Start

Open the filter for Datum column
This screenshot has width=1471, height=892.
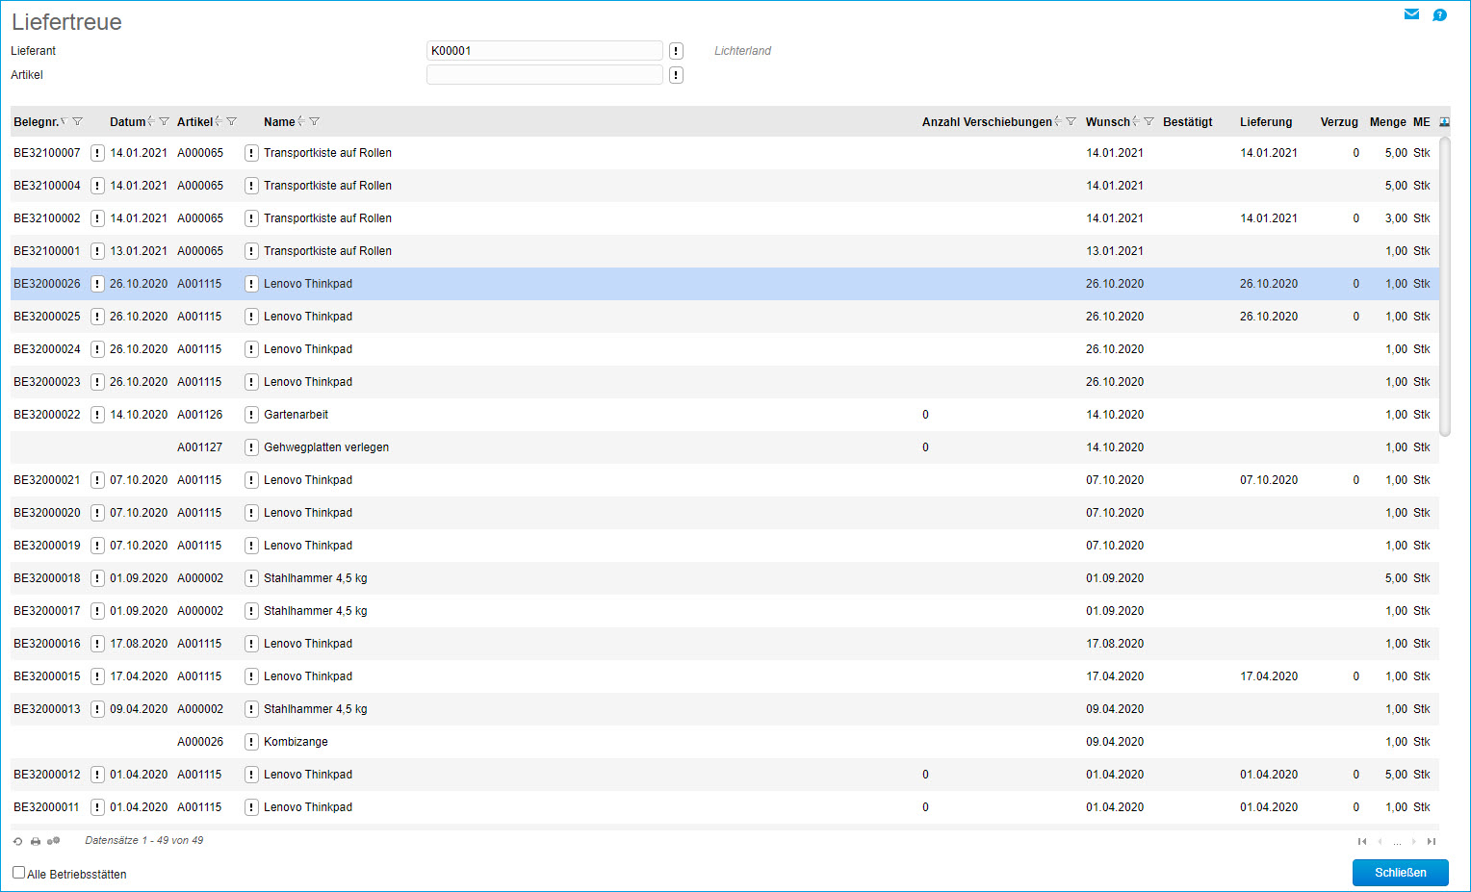pyautogui.click(x=164, y=122)
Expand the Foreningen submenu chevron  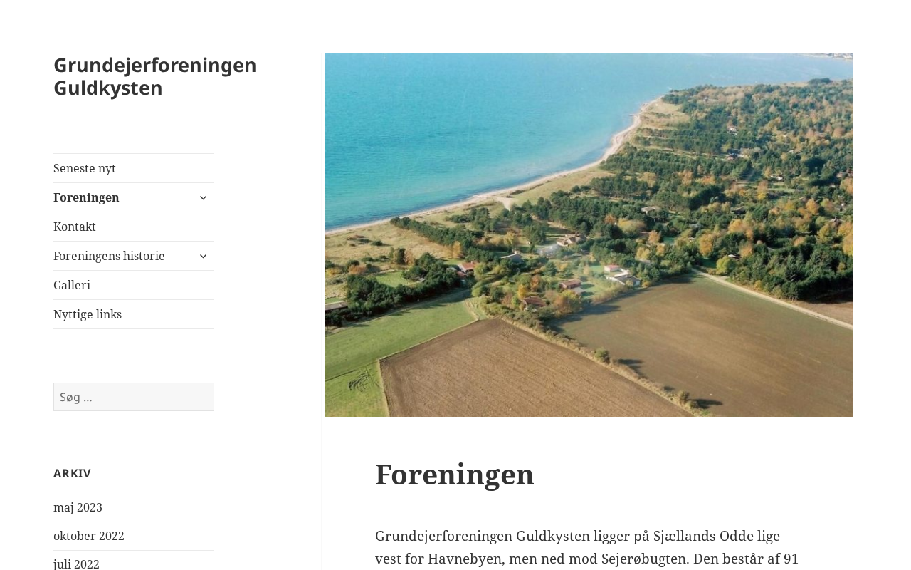(x=203, y=197)
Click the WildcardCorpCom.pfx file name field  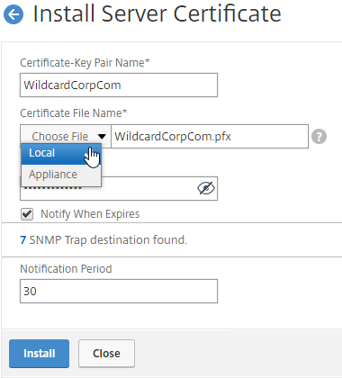[x=210, y=137]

End

Description of the task - Which of the lines above contain the string "height"? Pull out each one in full, treating uppercase and lowercase as different.

Response for this exercise -
This screenshot has width=1471, height=892.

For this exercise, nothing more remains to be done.